[Element and text location data]
⟨
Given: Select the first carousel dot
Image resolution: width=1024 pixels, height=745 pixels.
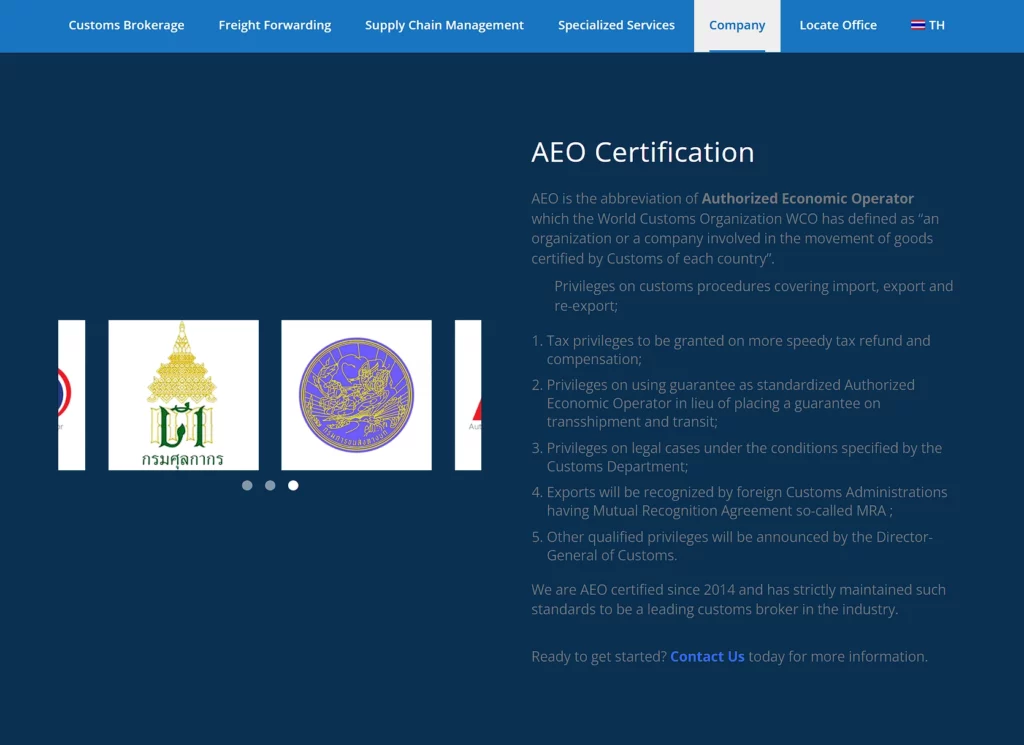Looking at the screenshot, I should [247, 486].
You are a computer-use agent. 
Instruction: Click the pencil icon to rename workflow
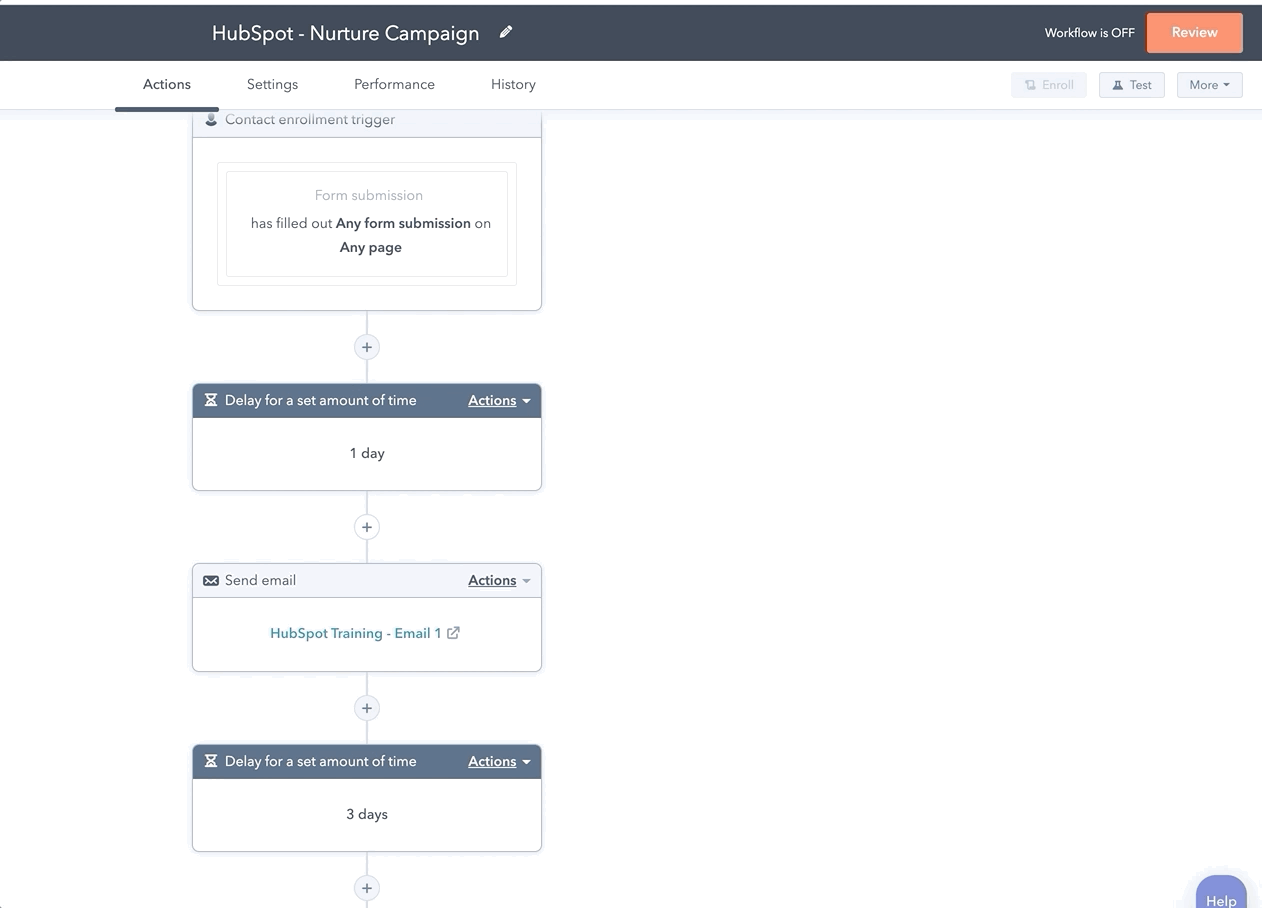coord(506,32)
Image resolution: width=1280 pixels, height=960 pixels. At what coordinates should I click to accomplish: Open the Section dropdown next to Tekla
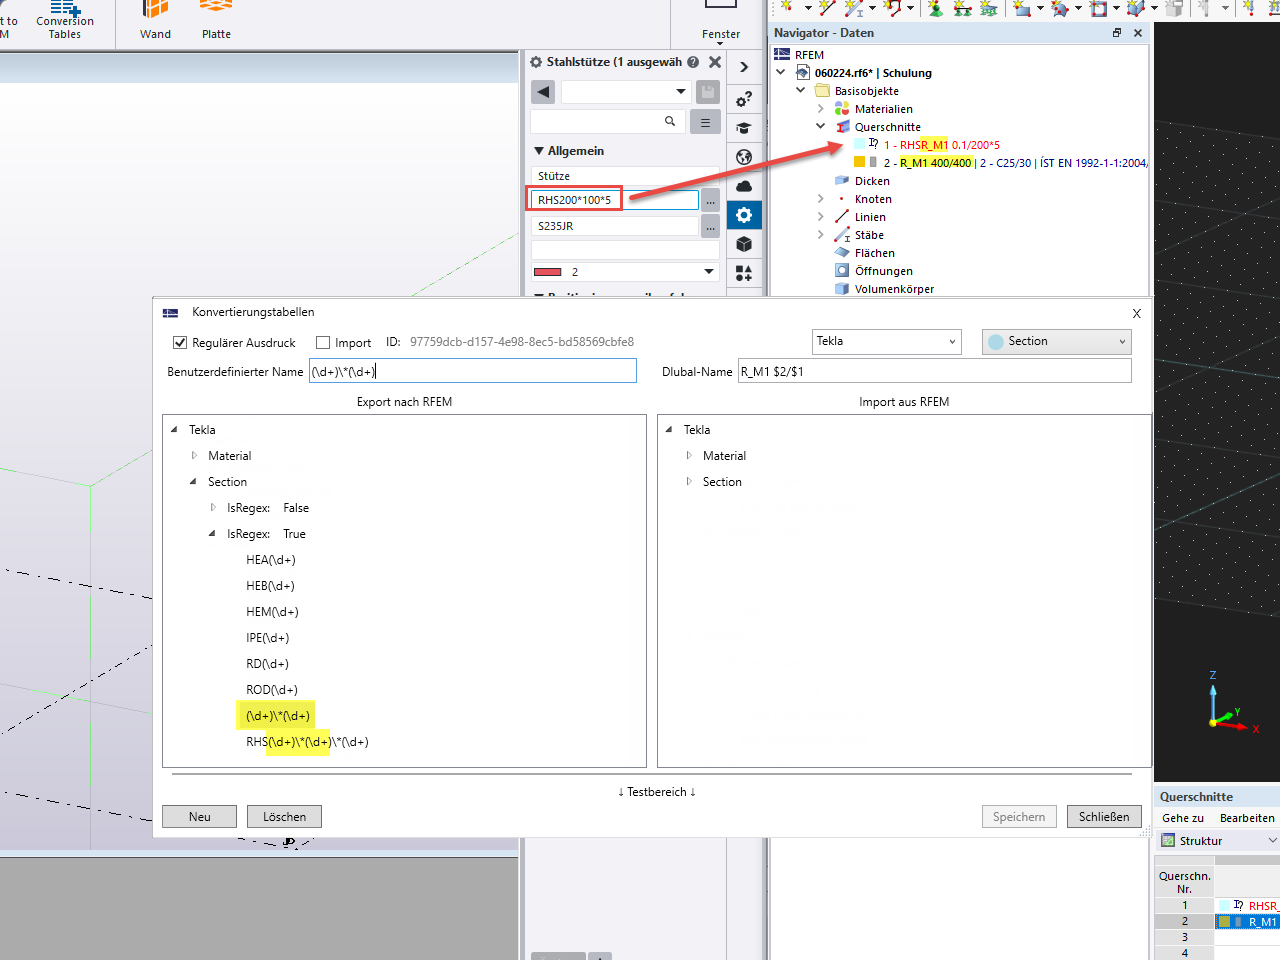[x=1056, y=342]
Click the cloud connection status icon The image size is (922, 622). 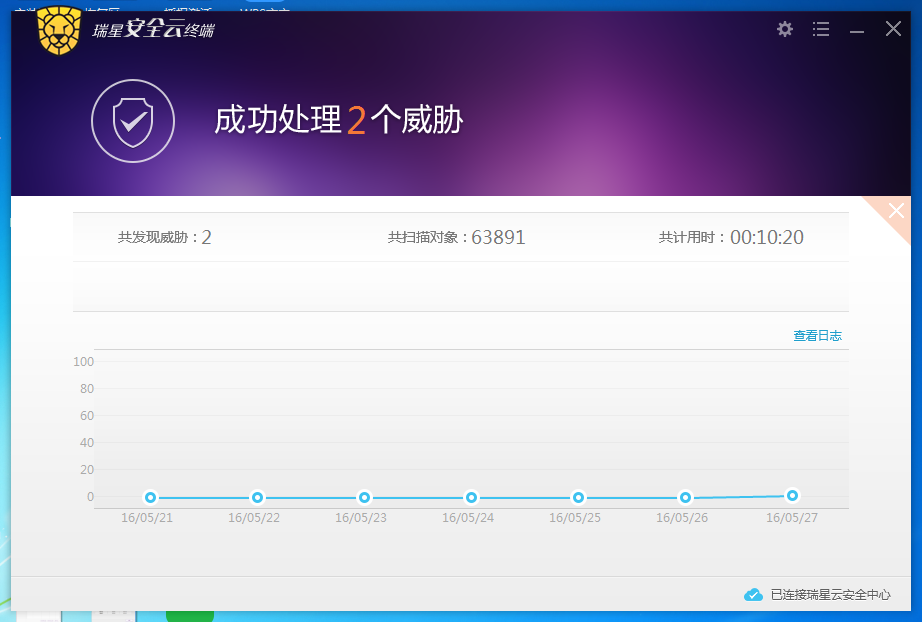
⟩
- [THE EXERCISE] Turn every line of the records above into a numbered list, skipping any blank lines. Leave the pictures out of your answer.

- [THE RESULT]
1. Given: Select the first carousel dot
2. Image resolution: width=1024 pixels, height=745 pixels.
3. Looking at the screenshot, I should [247, 486].
4. You are a computer-use agent. 
5. Instruction: Click the pencil icon to rename workflow
6. coord(506,32)
7. Image resolution: width=1280 pixels, height=960 pixels. At what coordinates should I click to accomplish: Open the Section dropdown next to Tekla
8. [x=1056, y=342]
9. Click the cloud connection status icon The image size is (922, 622). 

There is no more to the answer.